Bei unverschuldetem Unfall. Wenn Sie nicht schuld sind, sollten Sie der gegnerischen Versicherung den Schaden melden und diese so formell haftpflichtig machen. Der Sicherheit halber sollten Sie den Schaden Ihrer Versicherung melden. Auch bei Kasko-Schäden müssen Sie sofort Ihren Versicherer benachrichtigen, damit dieser den Schaden eventuell besichtigen kann. Bei Diebstahl, Brand- oder Wildschäden muss die Polizei benachrichtigt werden. Nach einem unverschuldeten Autounfall können Sie vom Unfallgegner und seiner Versicherungsgesellschaft verlangen: Reparaturkosten, Wertminderung, Mietwagen oder Nutzungsausfall für die Dauer der Reparatur, Kostenpauschale, bei Körperschäden Schmerzensgeld. Nach einem unverschuldeten Unfall werden die Reparaturkosten dem Geschädigten auch dann ersetzt, wenn er den Schaden selbst repariert. Unfallopfer brauchen sich nicht zu scheuen, einen Rechtsanwalt aufzusuchen. Für die Kosten kommt die Versicherung des Gegners auf. Bei Fahrerflucht oder wenn der Unfallgegner keine ordnungsgemäße Haftpflichtversicherung abgeschlossen hat, braucht der Geschädigte nicht zu verzweifeln: Es gibt für Verkehrsopfer bei Ansprüchen wegen Schmerzensgeld oder Sachschäden einen Fonds Verkehrsopferhilfe (Glockengießerwall 1, 20095 Hamburg, T. 040/3 0180-0). Er kann nach Ausschöpfung aller anderen Möglichkeiten beansprucht werden.

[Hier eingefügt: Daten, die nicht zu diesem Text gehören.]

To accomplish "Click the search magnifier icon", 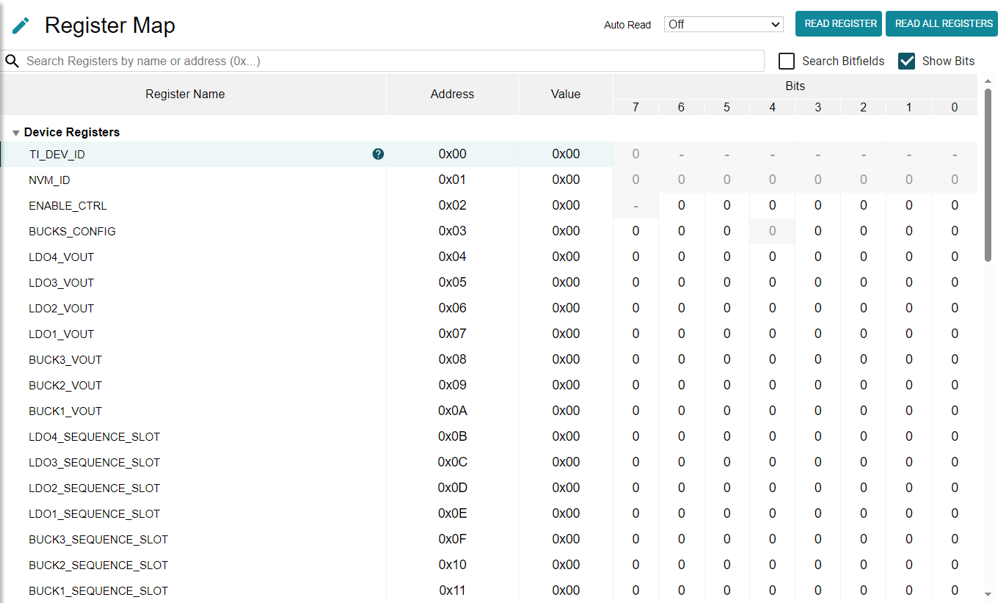I will 11,61.
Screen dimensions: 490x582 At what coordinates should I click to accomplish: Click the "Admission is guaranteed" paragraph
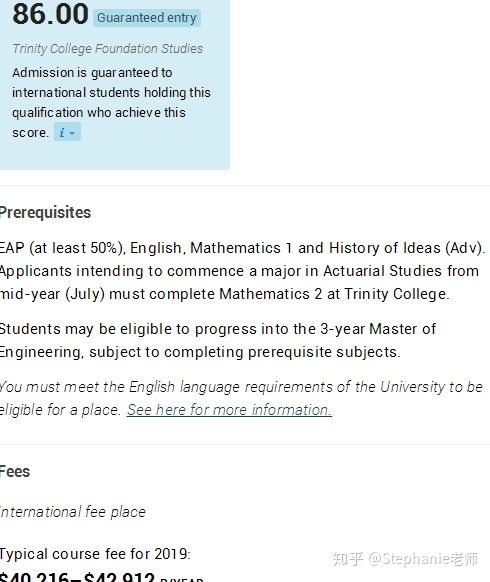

Bei verschuldetem Unfall. Für einen Haftpflichtversicherten, der einen Unfall verursacht, ist die Gretchenfrage: Soll er den Schaden selbst bezahlen? Der Grund ist das System der Schadenfreiheitsrabatte. Wer selbst zahlt, kann eine Rückstufung in eine ungünstigere Beitragsklasse und damit über Jahre hinweg höhere Beiträge vermeiden. Die Autoversicherer haben mit ihrem neuen Beitragsstaffelsystem ab 1995 still und heimlich die Rückstufungsregeln zu Lasten der Versicherten verschlechtert. Ein Anfänger mit einem Beitragssatz von 260 Prozent zahlt nun nach einem Unfall 17 Jahre lang mehr Prämie – ingesamt 245 (vorher 170) Prozent des Beitrages. Und wer in der Klasse SF 3 zu 70 Prozent Beitrag kutschiert, der muss sogar über 16 Jahre mit 165 statt 95 Prozent Mehrbelastung bluten. Eine verbraucherfreundliche Neuregelung wäre die Begrenzung des Rabattverlustes auf drei bis fünf Jahre. Wann soll der Versicherte selbst zahlen? In der Teilkaskoversicherung ist die Antwort einfach, solange es keine Rückstufung in eine andere Schadenfreiheitsrabatt-Klasse gibt. Was über die Selbstbeteiligung von meist 300 € hinausgeht, wird der Versicherung gemeldet. In der Vollkaskoversicherung sowie bei kleineren Haftpflichtschäden kann eine Selbstregulierung dagegen Geld sparen. Faustregel: Schäden bis 1 000 € werden selbst bezahlt. Dies gilt ab 2001 auch für Teilkasko-Policen, bei denen ein Schadenfreiheitsrabatt gewährt wird. Wichtig ist: Für die Rückstufung beim Schadenfreiheitsrabatt ist die Zahl der Unfälle entscheidend. Mehrere kleine Unfälle sorgen so für einen höheren Rabattverlust als ein großer Schaden. Wer also in einem Jahr zwei und mehr Schäden verursacht, sollte prüfen, ob er alle Schäden meldet, nur den teuersten Schaden oder ob er alle Schäden selbst zahlt.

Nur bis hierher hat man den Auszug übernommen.